Segment Open

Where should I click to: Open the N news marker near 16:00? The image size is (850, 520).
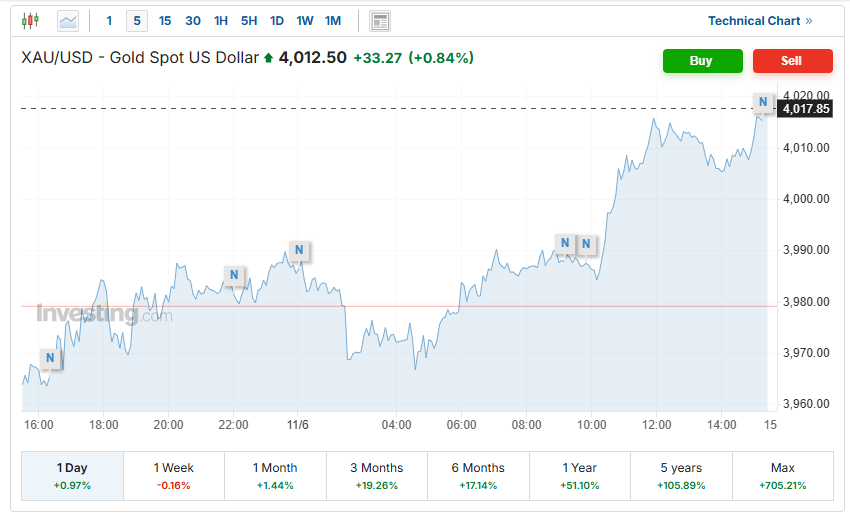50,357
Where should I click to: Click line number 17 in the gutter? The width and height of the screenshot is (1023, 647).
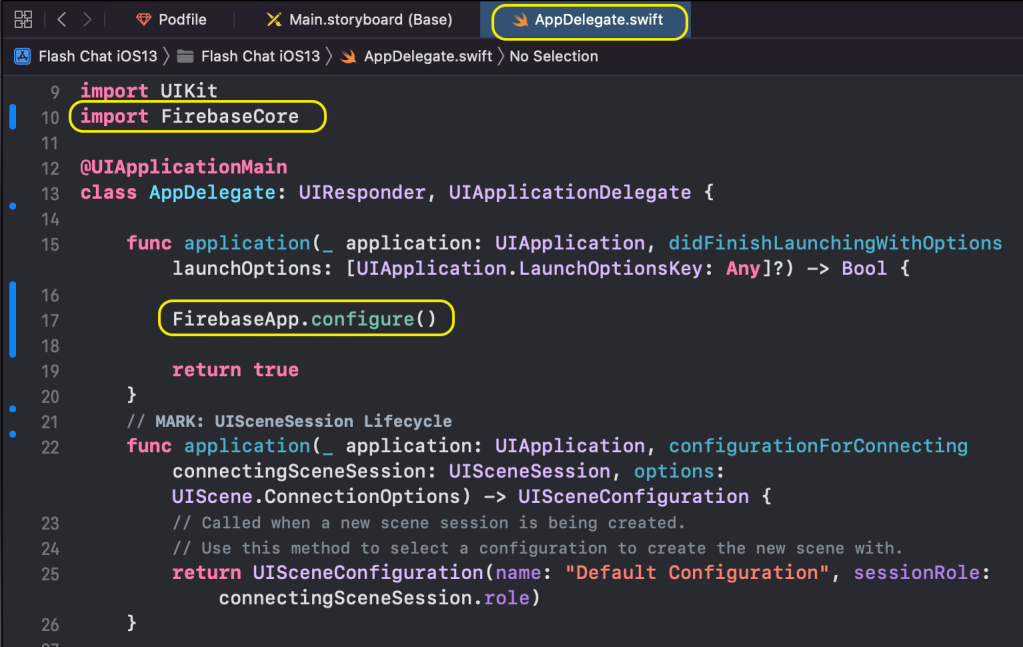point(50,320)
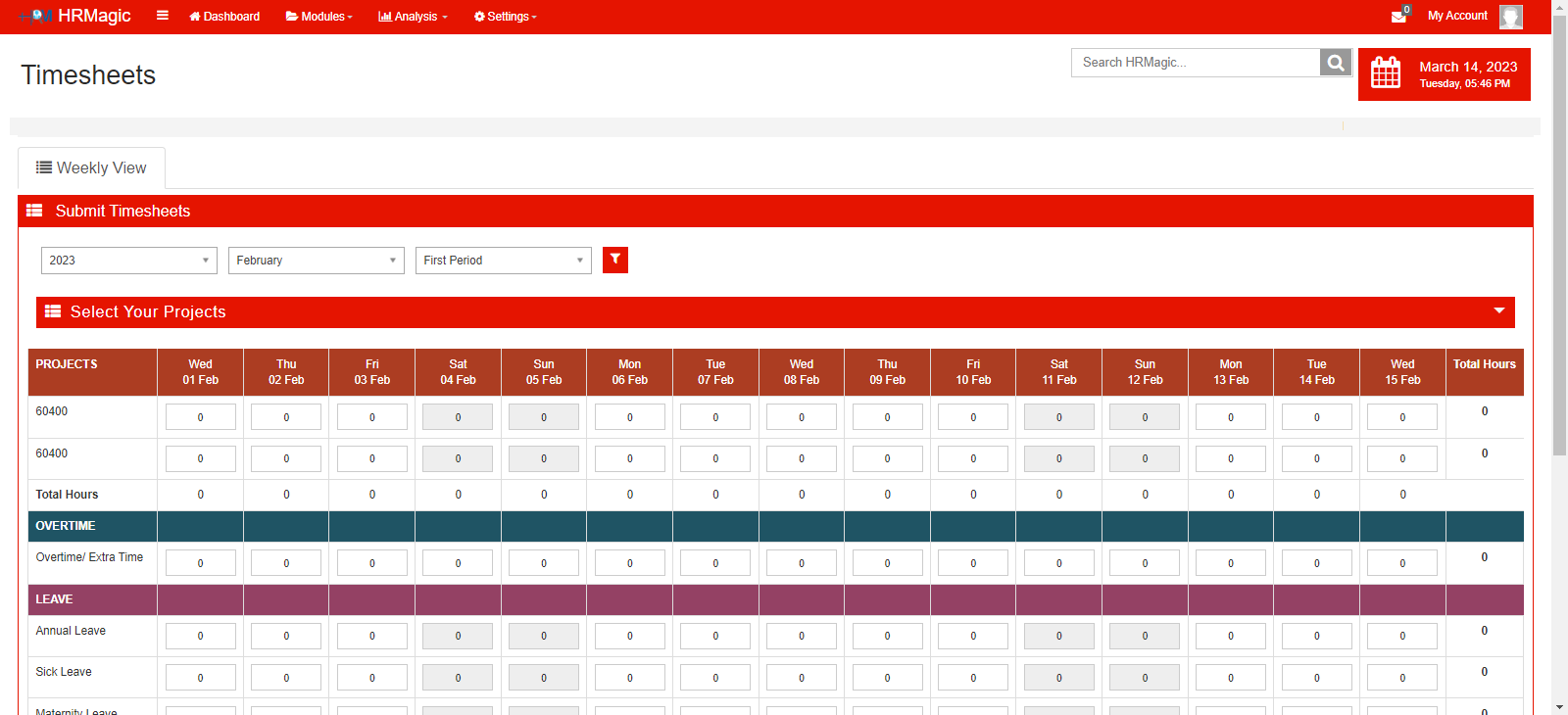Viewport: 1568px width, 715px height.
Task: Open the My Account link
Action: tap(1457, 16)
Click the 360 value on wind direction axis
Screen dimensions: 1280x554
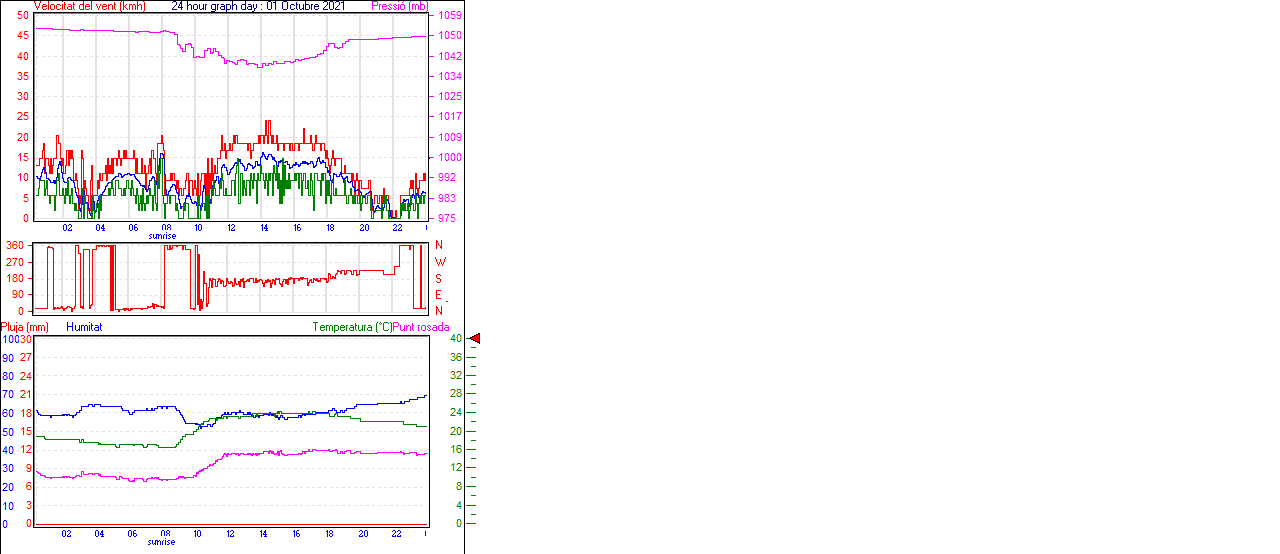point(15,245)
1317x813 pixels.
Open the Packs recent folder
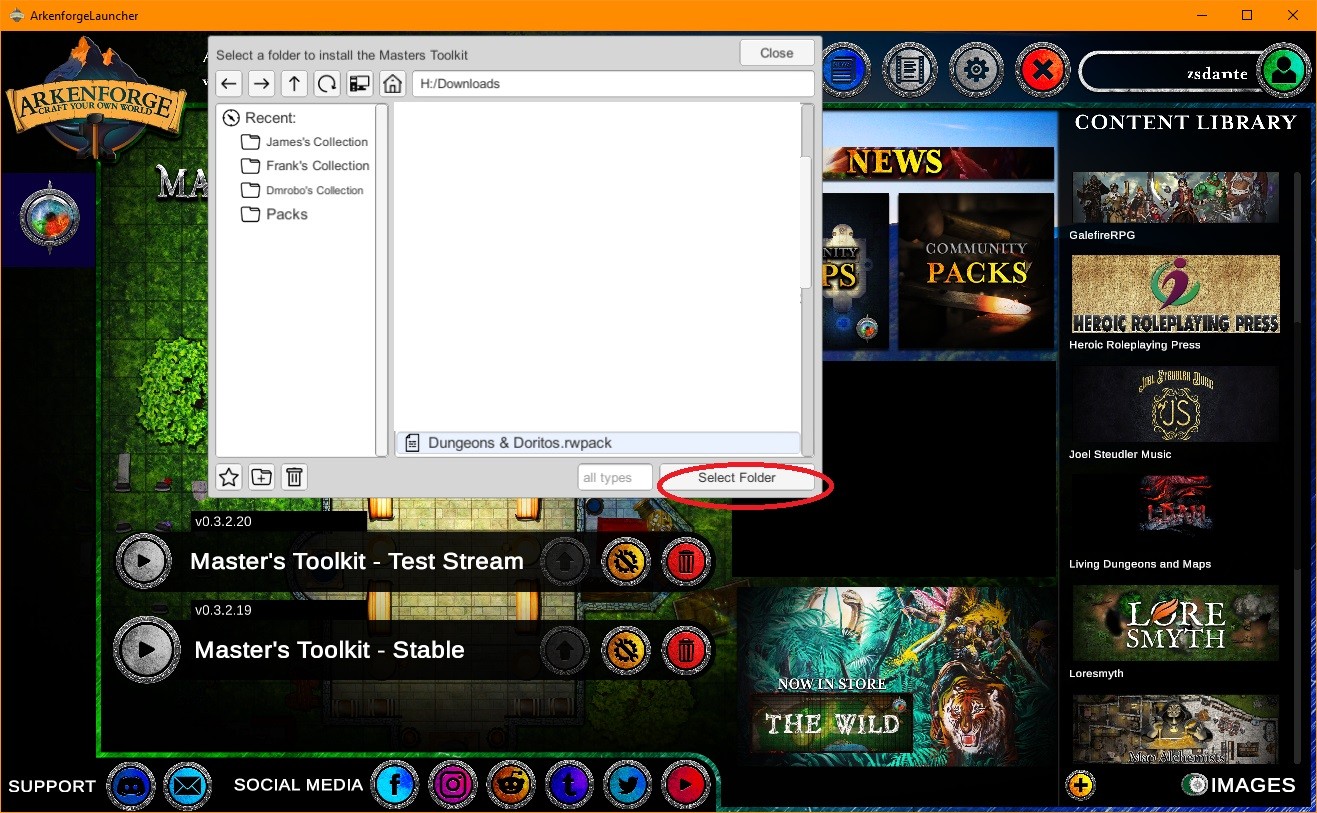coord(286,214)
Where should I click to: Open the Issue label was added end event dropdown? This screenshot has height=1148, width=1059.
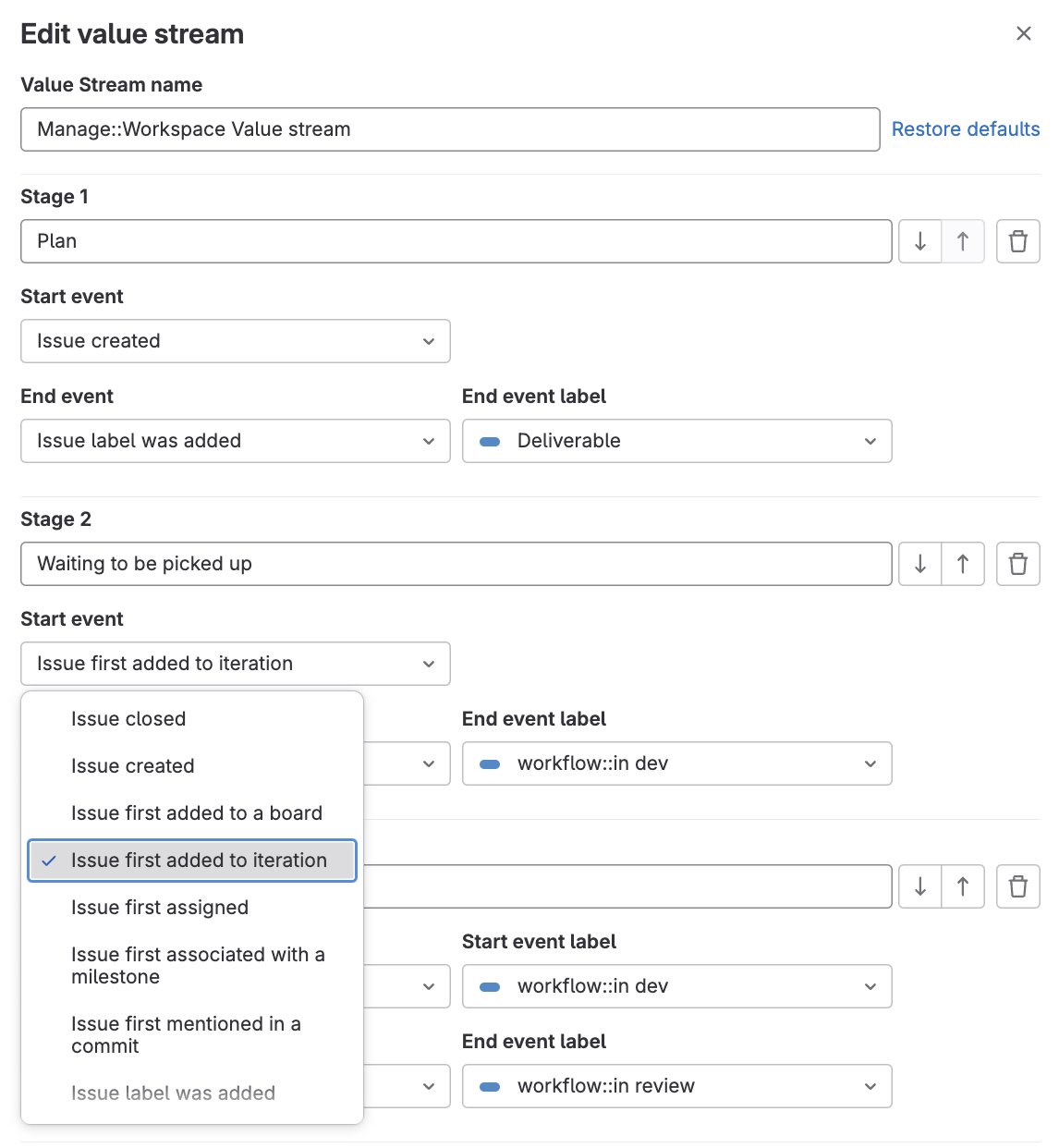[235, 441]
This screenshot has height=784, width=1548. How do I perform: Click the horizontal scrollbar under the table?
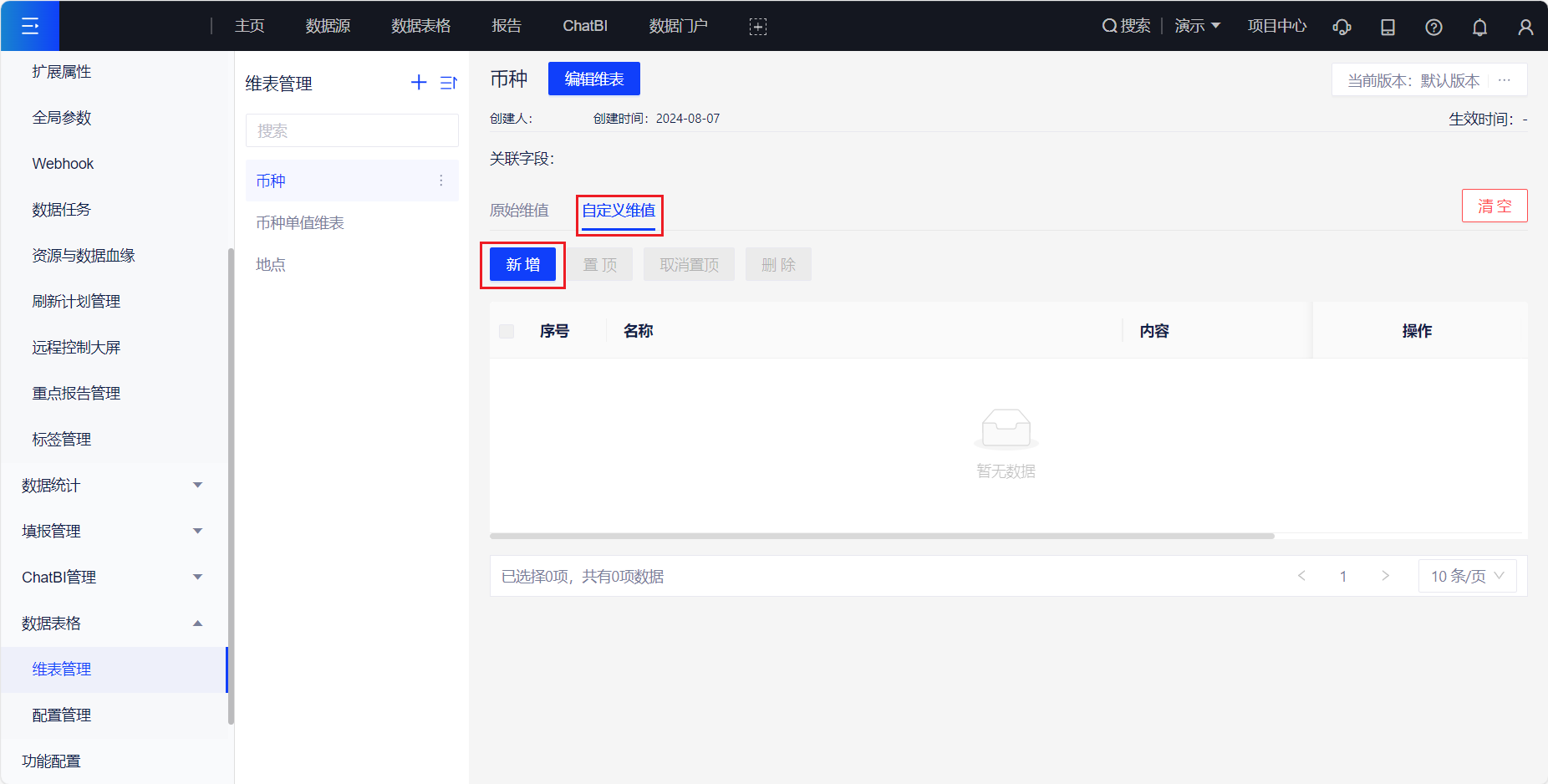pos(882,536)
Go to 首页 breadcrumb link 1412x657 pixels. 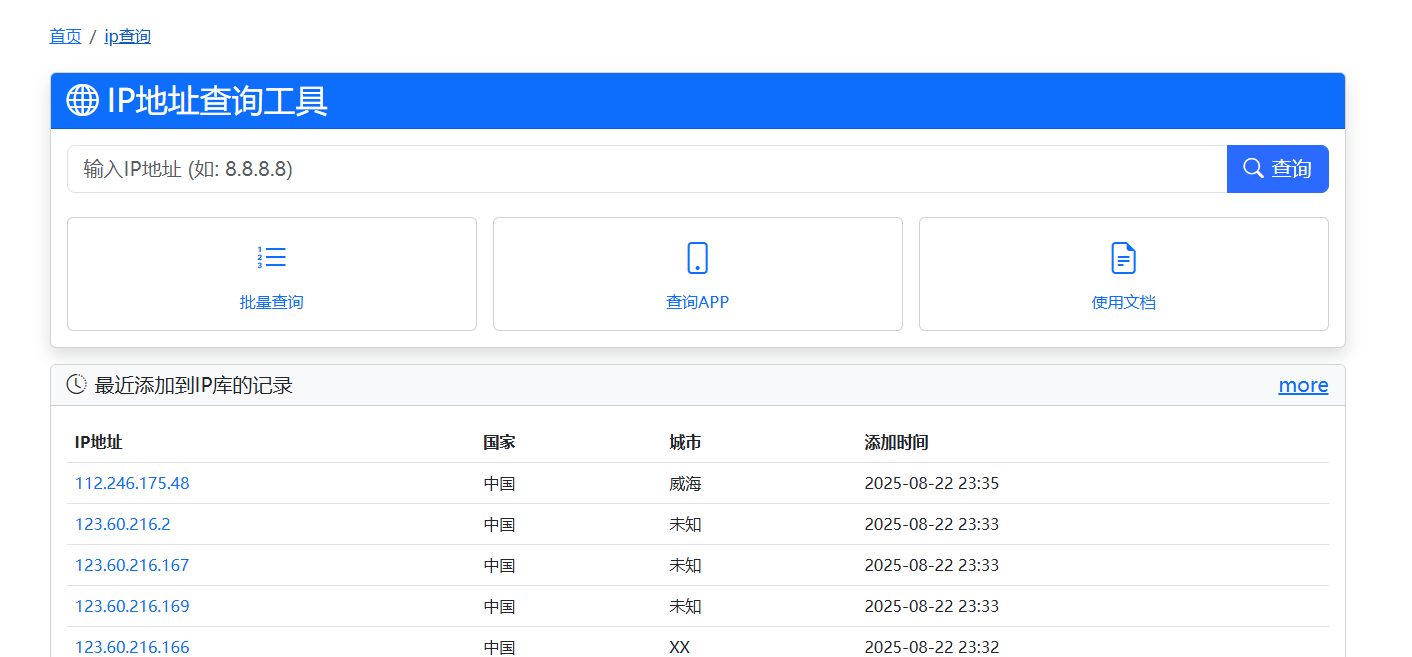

Segment Closed

### What to produce
The reply must contain every entry above, exactly as written, and none of the pictures.

### Exercise result
Where should I click to: Open the N news marker near 16:00? The image size is (850, 520).
50,357
Where should I click to: Click line number 17 in the gutter? The width and height of the screenshot is (1023, 647).
point(50,320)
Viewport: 1568px width, 715px height.
Task: Open the My Account link
Action: tap(1457, 16)
Click the 360 value on wind direction axis
Screen dimensions: 1280x554
point(15,245)
1317x813 pixels.
Open the Packs recent folder
coord(286,214)
Where should I click to: Open the Issue label was added end event dropdown? This screenshot has height=1148, width=1059.
[235, 441]
This screenshot has height=784, width=1548. How do I perform: Click the horizontal scrollbar under the table?
pos(882,536)
Go to 首页 breadcrumb link 1412x657 pixels. 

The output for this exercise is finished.